Nach dem Studium arbeitete Brunner längere Zeit in der Insel in Bern auf dem Notfall. Die Erfahrungen, die er dort machte, seien ihm in den Anfangszeiten als Hausarzt nützlich gewesen. Ihm sei früh klar geworden, dass er kein Chirurg werden wollte, er sei ein Ausdauersportler, liebe Bewegung und ertrage jede Art von Einengung schlecht. Als Hausarzt habe er eine grosse Verantwortung, gleichzeitig mehr Freiheiten, als die Spezialisten. «Freiheiten gehabt, muss ich hier sagen, denn wir stehen mitten in einem starken Wandel.» Die Vorschriften und Regelungen und der damit verbundene administrative Aufwand nähmen laufend zu, er könne die jungen Ärzte verstehen, die unter diesen Umständen nicht den Mut aufbrächten, eine eigene Praxis zu eröffnen. Sie suchten sich einen Platz in einer Gemeinschaftspraxis, wo das finanzielle Risiko, der Notfalldienst und viele andere Dinge breit abgestützt seien. 


Patienten miteinbeziehen

Er habe gute Zeiten erlebt, machte Hausbesuche mit dem Velo, begleitete Geburten, behandelte Kinder, Erwachsene und Spitzensportler. Dabei half ihm die soziale Ader, die er von seinen Eltern mit auf den Weg bekam, alle Patientinnen und Patienten mit derselben Empathie zu behandeln. «Bei den Erwachsenen macht das Gespräch siebzig Prozent der Diagnose aus.» Wenn das Vertrauen da ist, seien die Untersuchungen in der Regel dazu da, Eventualitäten auszuschliessen, im Idealfall könne er dann die Patienten beim Entscheid über ihre Behandlung einbeziehen, die Verantwortung teilen. Bei der Behandlung von Kindern sei dies natürlich nicht möglich, hier trage der Arzt die volle Verantwortung und müsse die Eltern für die Behandlung gewinnen. 

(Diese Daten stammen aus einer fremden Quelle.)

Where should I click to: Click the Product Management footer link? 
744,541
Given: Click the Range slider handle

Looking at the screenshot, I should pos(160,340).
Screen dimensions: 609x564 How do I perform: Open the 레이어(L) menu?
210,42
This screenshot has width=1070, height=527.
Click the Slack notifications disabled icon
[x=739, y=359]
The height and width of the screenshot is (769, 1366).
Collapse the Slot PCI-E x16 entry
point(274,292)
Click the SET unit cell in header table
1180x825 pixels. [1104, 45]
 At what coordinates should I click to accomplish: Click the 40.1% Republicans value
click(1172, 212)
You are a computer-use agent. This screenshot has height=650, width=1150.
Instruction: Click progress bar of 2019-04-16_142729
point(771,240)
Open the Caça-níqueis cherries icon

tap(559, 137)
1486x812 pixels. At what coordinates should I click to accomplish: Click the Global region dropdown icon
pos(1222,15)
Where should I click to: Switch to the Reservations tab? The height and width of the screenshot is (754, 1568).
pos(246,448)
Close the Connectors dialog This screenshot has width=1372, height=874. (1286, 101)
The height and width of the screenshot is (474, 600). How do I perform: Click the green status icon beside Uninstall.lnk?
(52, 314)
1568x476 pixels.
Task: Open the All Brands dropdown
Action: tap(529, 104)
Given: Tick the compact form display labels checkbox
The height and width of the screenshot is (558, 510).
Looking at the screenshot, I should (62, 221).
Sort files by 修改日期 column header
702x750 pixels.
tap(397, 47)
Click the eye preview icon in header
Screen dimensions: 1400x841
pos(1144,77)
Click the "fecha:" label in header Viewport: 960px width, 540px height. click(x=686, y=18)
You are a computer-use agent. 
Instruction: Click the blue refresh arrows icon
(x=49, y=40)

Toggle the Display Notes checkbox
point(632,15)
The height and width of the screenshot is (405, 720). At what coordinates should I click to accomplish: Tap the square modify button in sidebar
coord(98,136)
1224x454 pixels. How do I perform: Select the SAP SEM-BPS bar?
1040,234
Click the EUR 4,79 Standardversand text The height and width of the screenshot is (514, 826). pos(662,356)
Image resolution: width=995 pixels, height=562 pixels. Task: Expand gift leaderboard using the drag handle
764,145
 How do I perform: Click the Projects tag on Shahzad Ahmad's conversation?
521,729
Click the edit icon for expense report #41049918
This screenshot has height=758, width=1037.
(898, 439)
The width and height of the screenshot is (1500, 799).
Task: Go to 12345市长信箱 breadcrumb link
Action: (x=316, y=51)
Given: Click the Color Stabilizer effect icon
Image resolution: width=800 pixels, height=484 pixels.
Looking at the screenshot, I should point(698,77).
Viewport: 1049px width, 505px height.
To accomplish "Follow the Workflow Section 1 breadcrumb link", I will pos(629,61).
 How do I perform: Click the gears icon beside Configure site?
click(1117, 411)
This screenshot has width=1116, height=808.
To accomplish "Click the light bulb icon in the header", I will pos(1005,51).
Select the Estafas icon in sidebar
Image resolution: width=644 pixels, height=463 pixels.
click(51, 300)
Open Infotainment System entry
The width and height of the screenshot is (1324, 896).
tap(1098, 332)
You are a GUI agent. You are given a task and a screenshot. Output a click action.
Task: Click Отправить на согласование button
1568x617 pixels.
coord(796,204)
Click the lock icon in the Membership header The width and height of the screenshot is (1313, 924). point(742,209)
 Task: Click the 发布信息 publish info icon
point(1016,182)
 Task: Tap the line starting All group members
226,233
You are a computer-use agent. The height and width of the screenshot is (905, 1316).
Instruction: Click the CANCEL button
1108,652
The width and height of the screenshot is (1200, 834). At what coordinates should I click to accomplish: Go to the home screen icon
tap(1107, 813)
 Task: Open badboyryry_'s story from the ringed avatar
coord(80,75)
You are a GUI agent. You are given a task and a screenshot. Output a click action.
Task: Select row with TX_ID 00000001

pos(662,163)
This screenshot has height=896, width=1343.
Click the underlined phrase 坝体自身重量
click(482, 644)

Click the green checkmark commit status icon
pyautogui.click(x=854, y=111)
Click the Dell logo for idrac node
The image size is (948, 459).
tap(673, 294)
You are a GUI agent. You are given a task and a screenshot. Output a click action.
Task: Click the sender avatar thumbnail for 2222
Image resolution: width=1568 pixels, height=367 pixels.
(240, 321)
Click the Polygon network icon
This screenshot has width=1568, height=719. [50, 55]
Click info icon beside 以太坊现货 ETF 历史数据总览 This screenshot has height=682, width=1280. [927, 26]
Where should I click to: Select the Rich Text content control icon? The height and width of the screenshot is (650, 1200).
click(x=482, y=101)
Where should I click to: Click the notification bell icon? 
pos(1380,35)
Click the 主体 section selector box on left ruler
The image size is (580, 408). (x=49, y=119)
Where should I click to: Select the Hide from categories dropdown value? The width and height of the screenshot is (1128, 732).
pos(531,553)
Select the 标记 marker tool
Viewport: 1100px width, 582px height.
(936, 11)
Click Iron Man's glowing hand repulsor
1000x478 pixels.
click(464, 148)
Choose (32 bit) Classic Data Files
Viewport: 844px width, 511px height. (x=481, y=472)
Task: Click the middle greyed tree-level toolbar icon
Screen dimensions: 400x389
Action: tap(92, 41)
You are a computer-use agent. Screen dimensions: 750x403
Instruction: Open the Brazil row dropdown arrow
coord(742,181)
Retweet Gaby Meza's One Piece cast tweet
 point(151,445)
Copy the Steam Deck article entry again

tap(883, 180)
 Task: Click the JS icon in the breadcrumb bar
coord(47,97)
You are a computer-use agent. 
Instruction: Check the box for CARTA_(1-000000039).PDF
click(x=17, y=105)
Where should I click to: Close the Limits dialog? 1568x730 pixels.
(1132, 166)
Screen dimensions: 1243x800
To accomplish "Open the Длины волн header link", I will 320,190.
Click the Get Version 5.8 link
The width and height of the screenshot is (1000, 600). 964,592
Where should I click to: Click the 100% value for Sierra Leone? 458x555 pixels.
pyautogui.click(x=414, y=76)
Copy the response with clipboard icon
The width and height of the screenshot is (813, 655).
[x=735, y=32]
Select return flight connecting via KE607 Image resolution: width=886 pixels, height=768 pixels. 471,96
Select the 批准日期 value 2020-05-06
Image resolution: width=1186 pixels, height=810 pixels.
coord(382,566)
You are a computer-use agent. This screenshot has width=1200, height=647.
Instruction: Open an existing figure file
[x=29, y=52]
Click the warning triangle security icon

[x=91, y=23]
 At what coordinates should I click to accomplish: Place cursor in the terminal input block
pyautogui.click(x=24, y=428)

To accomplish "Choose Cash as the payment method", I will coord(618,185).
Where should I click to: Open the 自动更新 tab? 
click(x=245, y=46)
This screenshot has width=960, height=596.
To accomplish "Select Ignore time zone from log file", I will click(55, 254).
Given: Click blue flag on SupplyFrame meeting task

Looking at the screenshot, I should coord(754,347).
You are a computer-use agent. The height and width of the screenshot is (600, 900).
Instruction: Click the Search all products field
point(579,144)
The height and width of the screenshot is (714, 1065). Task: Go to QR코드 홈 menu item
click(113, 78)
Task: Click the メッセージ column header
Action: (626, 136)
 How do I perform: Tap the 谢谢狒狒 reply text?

Armin Brunner war bis letzte Saison während 25 Jahren auch Sportarzt der SCL Tigers. «Das ist nochmals eine ganz andere Dimension.» Vor der Saison untersuche er gesunde Menschen, nach jedem Spiel die verletzten Spieler. «Da bleibt einem keine Zeit.» Er könne einem Spitzensportler nicht sagen, er solle den Arm drei Tage schonen, dann würde sich zeigen, wie schwer die Verletzung sei. «Ich muss sofort eine Entscheidung fällen.»


«Wunderbare Botschaft erleben»

Brunner hat in Langnau die Tradition des Sternsingens neu belebt und das Ausstellen von Krippen im Dorf Langnau angeregt. «Im Kanton Graubünden herrscht seit langem ein religiöser Frieden. Das hat mich in meiner Kindheit geprägt.» Die Weihnachtsgeschichte sei eine wunderbare Botschaft. «Die Kinder können diese Botschaft beim Sternsingen erleben, und die Erwachsenen erleben ähnliche Eindrücke beim Betrachten der Krippen.»

Armin Brunner schliesst seine eigene Praxis Ende Monat. Seine Patientinnen und Patienten dürfe er in jüngere Hände übergeben, sagt er am Schluss des Gesprächs. «Darüber bin ich froh, denn das ist bei dem Mangel an Hausärztinnen und Hausärzten keine Selbstverständlichkeit.»